__Document segment__
────────────────────

New Carnival: Minyard is debuting store with upgrade ambience
By BARRY SHLACHTER STAR-TELEGRAM STAFF WRITER
STAR-TELEGRAM/BRUCE MAXWELL A tortilla factory is part of the 56,000-square-foot Carnival Super Market in Dallas, which has its grand opening today.
DALLAS -- Minyard Food Stores today is opening a prototype Carnival store that has the feel of an upscale grocer with vast perishable selections making up half the store, but with prices tailored to its target working-class, Hispanic customers.
The 56,000-square-foot supermarket was built on the central Oak Cliff site of a former warehouse. Similar stores will open in two south Fort Worth neighborhoods within 18 months, said Michael Byars, Minyard's president and chief executive.
It's all part of a strategy by the chain's new management to tie its fate to that of North Texas' burgeoning Latino community, which is expected to grow 40 percent over the next five years.

────────────────────

__Dataset records__

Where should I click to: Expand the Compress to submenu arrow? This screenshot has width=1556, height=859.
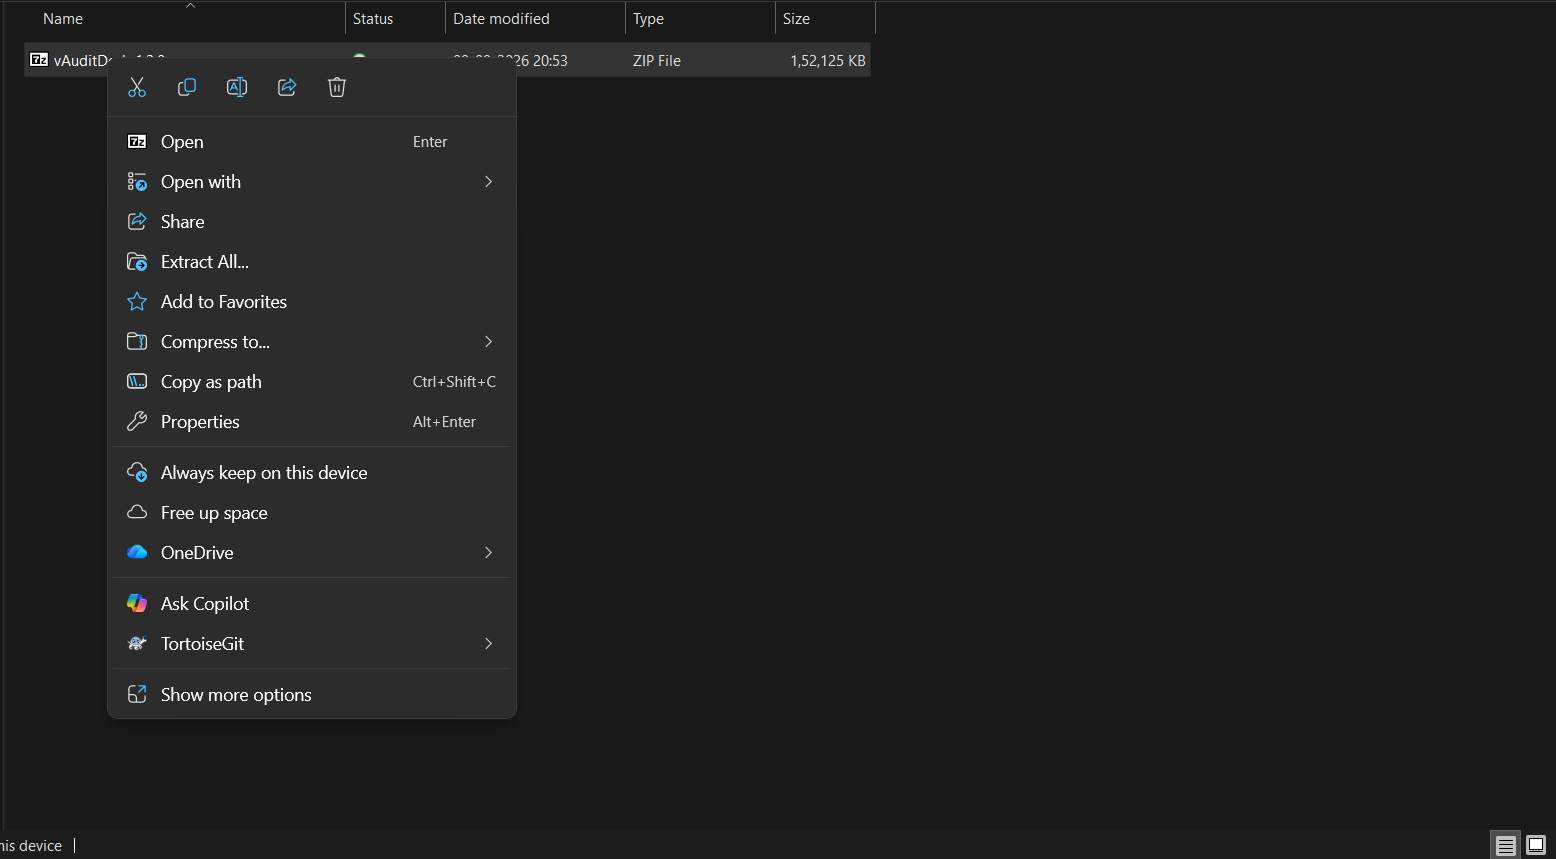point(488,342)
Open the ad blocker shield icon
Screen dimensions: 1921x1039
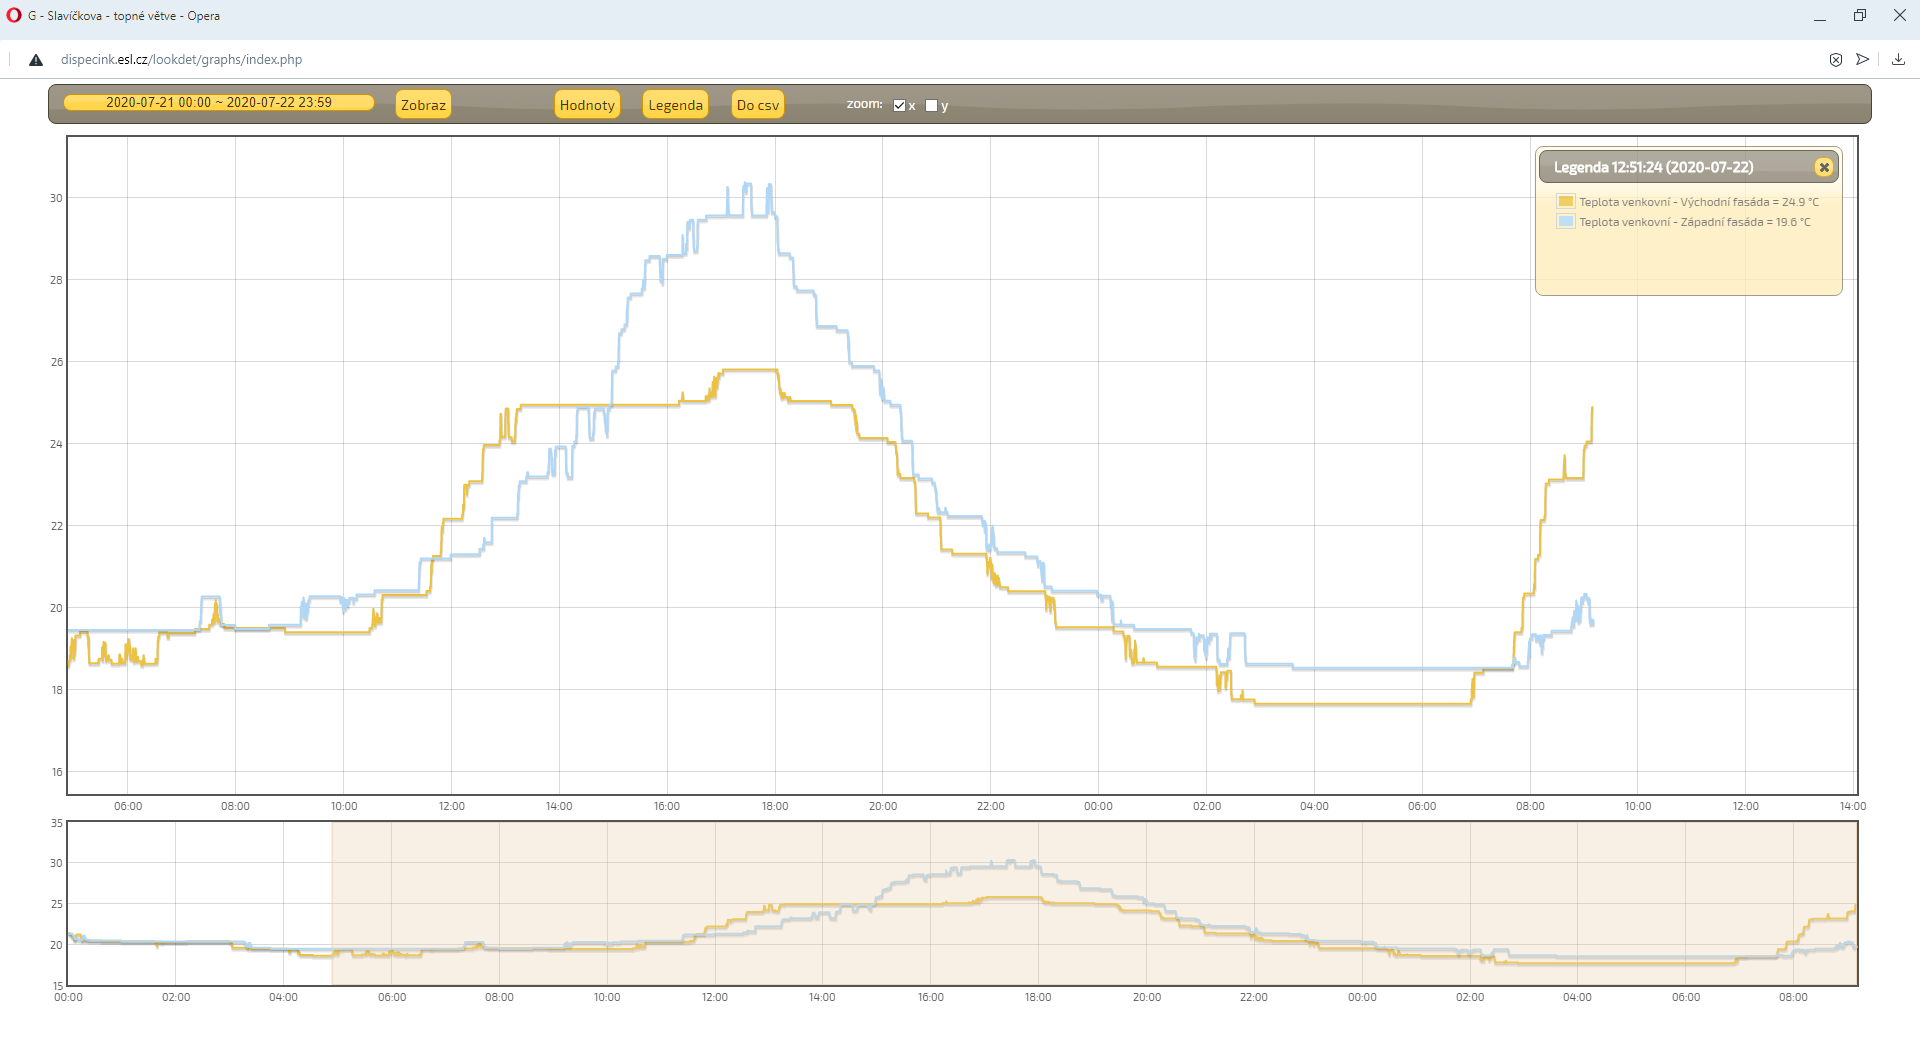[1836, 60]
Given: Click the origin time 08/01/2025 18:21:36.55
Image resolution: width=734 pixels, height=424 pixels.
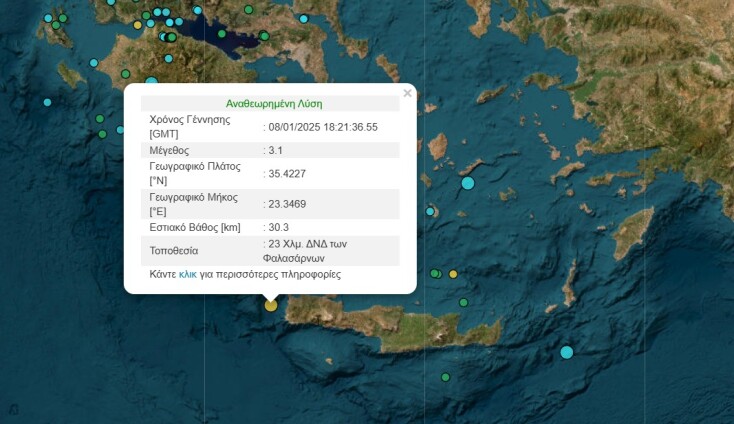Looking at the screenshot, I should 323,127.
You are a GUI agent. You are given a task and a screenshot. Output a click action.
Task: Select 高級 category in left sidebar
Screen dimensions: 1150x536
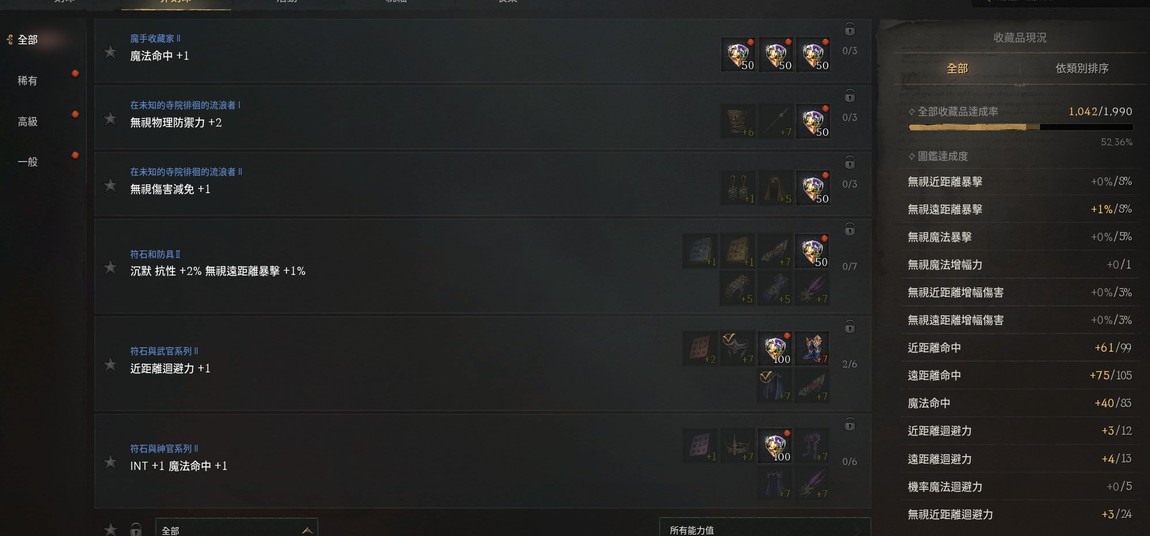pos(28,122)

────────────────────

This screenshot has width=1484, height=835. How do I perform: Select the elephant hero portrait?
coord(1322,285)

────────────────────

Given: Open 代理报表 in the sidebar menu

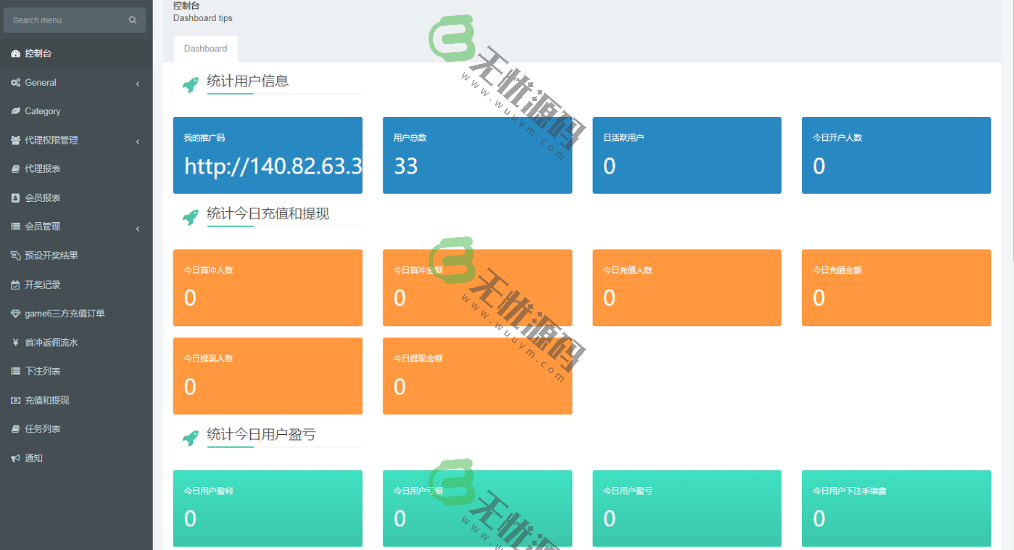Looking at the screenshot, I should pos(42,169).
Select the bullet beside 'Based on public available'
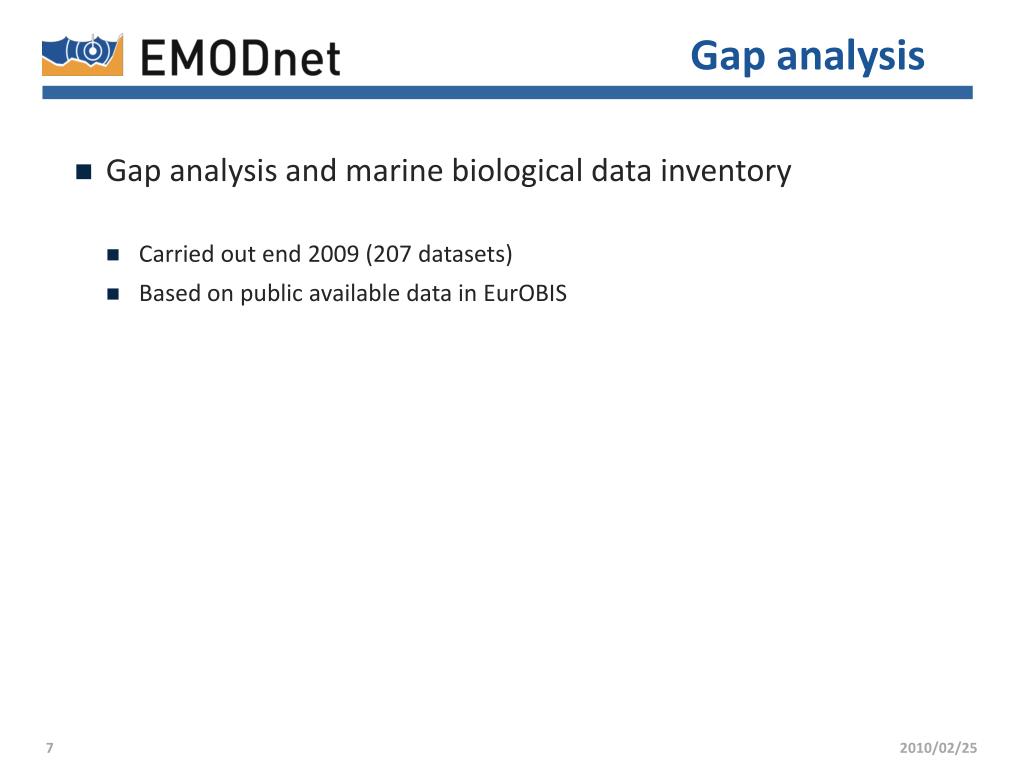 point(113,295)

────────────────────

__Instructions__
[A] Based on the Minyard article, is each statement true? Answer yes or no and quote the words that settle it. (i) The new Carnival supermarket covers 56,000 square feet. (ii) Perishable selections take up a quarter of the store. (iii) Similar stores are planned for two north Fort Worth neighborhoods.
[B] Copy out the part of the Minyard article starting with "DALLAS -- Minyard" and going on through "next five years.".
Work only from the Minyard article.

__Per-task outputs__
[A]
(i) Yes: "The 56,000-square-foot supermarket was built on the central Oak Cliff site of a former warehouse."
(ii) No: "vast perishable selections making up half the store"
(iii) No: "Similar stores will open in two south Fort Worth neighborhoods within 18 months"

[B]
DALLAS -- Minyard Food Stores today is opening a prototype Carnival store that has the feel of an upscale grocer with vast perishable selections making up half the store, but with prices tailored to its target working-class, Hispanic customers.
The 56,000-square-foot supermarket was built on the central Oak Cliff site of a former warehouse. Similar stores will open in two south Fort Worth neighborhoods within 18 months, said Michael Byars, Minyard's president and chief executive.
It's all part of a strategy by the chain's new management to tie its fate to that of North Texas' burgeoning Latino community, which is expected to grow 40 percent over the next five years.